» **Task requirements**:
Repeat only the stretch of lines below that runs from the line with "1221x595 pixels." through the line with "Follow the 'configurations' page link", unaltered.

Stored data:
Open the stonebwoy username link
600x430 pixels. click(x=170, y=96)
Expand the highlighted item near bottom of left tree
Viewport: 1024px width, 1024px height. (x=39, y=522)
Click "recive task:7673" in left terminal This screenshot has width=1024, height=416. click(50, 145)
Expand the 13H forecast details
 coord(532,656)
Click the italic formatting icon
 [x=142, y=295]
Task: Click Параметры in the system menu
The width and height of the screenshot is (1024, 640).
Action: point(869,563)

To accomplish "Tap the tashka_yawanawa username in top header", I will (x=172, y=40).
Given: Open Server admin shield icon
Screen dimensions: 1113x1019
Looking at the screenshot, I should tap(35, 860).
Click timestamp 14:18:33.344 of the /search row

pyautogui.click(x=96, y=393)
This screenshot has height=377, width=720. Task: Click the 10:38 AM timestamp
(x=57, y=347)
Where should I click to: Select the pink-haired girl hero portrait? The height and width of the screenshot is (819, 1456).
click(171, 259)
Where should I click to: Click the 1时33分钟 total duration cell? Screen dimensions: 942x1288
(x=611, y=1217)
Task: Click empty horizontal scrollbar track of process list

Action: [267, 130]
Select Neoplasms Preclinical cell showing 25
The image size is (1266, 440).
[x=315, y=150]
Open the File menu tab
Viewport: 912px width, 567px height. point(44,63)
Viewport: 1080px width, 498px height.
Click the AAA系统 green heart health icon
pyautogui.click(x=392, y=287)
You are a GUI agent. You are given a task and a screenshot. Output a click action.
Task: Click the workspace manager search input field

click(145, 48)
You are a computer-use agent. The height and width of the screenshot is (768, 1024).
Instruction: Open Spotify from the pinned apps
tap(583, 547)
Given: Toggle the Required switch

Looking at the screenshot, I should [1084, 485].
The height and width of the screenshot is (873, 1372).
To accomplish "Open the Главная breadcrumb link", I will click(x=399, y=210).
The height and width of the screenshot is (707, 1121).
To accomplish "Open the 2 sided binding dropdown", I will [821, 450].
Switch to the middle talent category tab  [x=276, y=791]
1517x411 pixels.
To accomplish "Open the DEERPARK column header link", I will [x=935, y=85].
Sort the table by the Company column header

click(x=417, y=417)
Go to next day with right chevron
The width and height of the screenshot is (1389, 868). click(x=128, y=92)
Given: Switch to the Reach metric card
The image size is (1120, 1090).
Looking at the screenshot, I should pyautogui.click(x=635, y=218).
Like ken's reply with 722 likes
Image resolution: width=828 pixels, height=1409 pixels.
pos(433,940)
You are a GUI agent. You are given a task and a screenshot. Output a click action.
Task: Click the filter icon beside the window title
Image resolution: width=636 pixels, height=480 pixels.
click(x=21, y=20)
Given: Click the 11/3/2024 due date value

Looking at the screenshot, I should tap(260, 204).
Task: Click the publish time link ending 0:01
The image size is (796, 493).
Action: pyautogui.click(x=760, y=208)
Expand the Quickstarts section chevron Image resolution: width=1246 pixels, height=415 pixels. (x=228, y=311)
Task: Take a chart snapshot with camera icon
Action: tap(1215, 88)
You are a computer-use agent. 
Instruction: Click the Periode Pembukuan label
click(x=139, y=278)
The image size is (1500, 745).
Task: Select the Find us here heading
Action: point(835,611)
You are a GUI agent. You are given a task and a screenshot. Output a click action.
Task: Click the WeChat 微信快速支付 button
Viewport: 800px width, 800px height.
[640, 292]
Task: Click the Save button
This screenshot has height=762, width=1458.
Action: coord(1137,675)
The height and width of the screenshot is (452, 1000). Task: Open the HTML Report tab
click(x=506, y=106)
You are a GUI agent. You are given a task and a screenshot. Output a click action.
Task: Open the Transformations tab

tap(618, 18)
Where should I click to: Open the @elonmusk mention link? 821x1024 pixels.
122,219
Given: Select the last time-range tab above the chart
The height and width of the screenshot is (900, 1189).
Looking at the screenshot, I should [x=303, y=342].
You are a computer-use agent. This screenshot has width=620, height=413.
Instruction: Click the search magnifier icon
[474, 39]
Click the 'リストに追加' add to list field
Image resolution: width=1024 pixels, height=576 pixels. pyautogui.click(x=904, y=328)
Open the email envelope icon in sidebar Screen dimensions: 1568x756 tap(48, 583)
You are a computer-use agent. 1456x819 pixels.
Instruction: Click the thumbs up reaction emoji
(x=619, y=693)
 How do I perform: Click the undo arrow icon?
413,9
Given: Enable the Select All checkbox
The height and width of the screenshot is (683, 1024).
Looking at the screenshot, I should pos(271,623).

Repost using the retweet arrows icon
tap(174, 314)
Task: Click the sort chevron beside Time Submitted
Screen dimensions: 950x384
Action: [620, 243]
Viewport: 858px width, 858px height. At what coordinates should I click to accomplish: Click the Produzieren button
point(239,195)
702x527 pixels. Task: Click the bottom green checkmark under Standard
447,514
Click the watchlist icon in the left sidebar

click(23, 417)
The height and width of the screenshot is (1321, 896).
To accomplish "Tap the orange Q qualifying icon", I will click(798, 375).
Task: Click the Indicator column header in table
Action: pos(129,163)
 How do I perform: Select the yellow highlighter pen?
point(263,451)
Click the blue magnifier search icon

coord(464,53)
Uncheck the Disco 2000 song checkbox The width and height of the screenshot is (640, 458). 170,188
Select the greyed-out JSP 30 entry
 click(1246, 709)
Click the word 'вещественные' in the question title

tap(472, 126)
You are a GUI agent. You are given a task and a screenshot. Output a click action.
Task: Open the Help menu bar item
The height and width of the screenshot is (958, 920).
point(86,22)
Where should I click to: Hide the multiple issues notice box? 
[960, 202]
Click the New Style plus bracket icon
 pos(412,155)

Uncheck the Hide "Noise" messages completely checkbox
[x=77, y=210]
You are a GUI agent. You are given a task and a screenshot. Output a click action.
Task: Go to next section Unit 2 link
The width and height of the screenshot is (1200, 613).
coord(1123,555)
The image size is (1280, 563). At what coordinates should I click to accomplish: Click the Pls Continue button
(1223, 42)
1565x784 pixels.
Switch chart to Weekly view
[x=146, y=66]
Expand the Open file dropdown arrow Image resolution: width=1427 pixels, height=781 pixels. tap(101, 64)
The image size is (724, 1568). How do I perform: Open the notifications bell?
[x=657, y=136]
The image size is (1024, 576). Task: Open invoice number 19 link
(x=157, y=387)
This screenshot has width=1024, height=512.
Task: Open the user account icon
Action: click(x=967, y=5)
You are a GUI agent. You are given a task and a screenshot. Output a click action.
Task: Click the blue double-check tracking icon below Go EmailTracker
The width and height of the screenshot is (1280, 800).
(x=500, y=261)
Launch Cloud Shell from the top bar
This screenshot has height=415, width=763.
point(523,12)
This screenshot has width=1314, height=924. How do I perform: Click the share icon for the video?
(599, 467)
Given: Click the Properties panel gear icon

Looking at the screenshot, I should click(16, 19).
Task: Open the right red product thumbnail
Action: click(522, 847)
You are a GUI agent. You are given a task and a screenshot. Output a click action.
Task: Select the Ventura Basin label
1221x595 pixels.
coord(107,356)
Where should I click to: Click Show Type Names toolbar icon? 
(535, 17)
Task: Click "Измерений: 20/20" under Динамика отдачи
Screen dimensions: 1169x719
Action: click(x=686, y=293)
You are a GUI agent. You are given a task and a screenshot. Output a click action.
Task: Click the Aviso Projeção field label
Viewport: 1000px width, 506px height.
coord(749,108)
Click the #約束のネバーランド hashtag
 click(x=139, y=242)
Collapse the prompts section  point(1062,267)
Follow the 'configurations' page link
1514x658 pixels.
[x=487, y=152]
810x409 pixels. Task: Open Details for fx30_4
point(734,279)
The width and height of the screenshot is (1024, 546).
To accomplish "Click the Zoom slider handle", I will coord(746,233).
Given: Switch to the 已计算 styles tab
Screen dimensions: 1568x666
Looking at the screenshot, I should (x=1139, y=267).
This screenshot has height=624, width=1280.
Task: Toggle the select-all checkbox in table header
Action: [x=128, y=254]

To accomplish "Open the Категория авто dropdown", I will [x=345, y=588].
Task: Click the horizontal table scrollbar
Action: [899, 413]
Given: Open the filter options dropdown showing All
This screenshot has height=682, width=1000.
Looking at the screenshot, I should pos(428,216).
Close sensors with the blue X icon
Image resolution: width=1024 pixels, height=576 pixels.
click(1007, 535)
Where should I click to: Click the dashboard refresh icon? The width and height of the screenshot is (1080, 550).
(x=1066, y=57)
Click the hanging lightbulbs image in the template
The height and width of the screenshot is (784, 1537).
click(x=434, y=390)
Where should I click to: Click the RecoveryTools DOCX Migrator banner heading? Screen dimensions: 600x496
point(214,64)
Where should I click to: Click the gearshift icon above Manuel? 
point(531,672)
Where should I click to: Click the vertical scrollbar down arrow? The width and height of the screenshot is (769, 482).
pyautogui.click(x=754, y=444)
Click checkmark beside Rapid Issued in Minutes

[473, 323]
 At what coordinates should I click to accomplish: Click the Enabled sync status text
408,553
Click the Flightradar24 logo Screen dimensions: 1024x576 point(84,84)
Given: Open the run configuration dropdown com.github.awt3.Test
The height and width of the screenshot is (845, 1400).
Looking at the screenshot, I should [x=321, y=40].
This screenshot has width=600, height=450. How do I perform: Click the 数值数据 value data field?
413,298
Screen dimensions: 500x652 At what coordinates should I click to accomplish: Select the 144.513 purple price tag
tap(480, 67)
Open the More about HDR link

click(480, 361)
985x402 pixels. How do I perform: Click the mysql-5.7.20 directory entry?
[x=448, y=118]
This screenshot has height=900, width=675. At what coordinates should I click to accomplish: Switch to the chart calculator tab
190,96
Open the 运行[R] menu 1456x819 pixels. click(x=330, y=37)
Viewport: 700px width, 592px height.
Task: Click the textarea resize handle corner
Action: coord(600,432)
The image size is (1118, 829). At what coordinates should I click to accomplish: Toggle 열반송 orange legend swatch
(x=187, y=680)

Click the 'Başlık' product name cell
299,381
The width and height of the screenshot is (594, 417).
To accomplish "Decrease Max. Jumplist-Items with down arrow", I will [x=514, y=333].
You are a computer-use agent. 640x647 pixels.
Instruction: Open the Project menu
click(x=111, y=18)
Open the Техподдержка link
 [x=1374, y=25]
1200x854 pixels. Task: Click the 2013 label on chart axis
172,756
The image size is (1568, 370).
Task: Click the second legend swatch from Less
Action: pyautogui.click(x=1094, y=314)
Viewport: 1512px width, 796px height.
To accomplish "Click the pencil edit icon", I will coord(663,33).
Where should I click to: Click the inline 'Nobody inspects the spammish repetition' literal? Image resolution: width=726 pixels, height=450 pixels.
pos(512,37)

» **Result for this task**:
1221x595 pixels.
coord(107,356)
Where should I click to: Click Show Type Names toolbar icon? 
(535, 17)
Task: Click "Измерений: 20/20" under Динамика отдачи
Screen dimensions: 1169x719
Action: click(x=686, y=293)
You are a GUI agent. You are given a task and a screenshot. Output a click action.
Task: Click the Aviso Projeção field label
Viewport: 1000px width, 506px height.
coord(749,108)
Click the #約束のネバーランド hashtag
 click(x=139, y=242)
Collapse the prompts section  point(1062,267)
Follow the 'configurations' page link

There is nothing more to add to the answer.